The present invention has been described in detail with reference to the embodiments, but the description is only illustrative of the present invention and should not be construed as limiting the scope of the present invention. The scope of the invention is defined by the claims. The technical solutions of the present invention or those skilled in the art, based on the teaching of the technical solutions of the present invention, should be considered to be within the scope of the present invention, and all equivalent changes and modifications made within the scope of the present invention or equivalent technical solutions designed to achieve the above technical effects are also within the scope of the present invention.

Claims

1. A deep neural network quantization method based on elastic significance is characterized in that: quantizing the fixed point number or the floating point number into a quantized value with an elastic significant digit, and discarding redundant mantissa parts;

inputting the quantized value into a multiplication accumulator, converting the value into a shift addition based on a finite effective bit through multiplication calculation of the finite effective bit, and finally obtaining an output result of the layer through accumulation operation;

and quantitatively evaluating the distribution difference between the quantized value and the original data in a feasible solving way:

s.t.S＝(q-q_l，q+q_u]

wherein (q-q)_l，q+q_u]Representing a range of continuous data that can be projected onto a q-value, the range being centered at q, q_lAnd q is_uIndicating its floating range.

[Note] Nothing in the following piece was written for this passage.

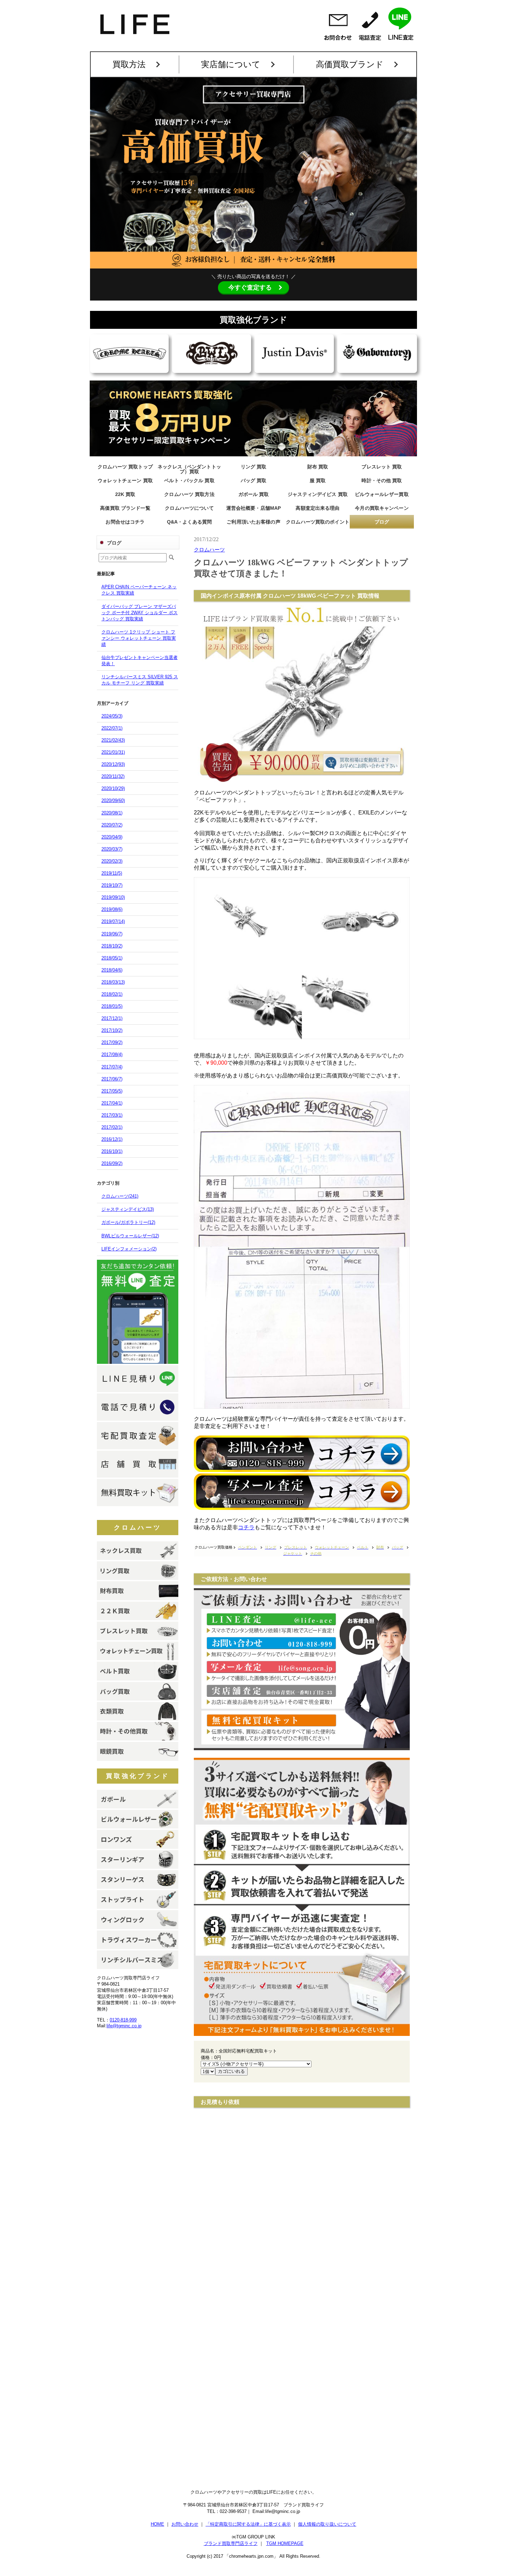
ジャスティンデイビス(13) (127, 1209)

2. The elastic significance-based deep neural network quantization method of claim 1, wherein: the elastic significant bit is a finite number of significant bits reserved from the most significant bit.

3. The elastic significance-based deep neural network quantization method of claim 1 or 2, wherein: for a given data v, k +1 significant bits are specified from their most significant bit positions, as follows:

P(v)＝R(v＞＞n-k)＜＜n-k

where > and < are shift operations and R () is a rounding operation.

4. The elastic significance-based deep neural network quantization method of claim 3, wherein: the multiplication of the elastic significant bit is based on a multi-stage shift accumulation implementation of the significant bit.

5. The elastic significance-based deep neural network quantization method of claim 4, wherein: the number of significance determines the number of stages of shift addition.

6. The elastic significance-based deep neural network quantization method of claim 3, wherein: the distribution difference is used to evaluate the optimal quantization at different elastic significands.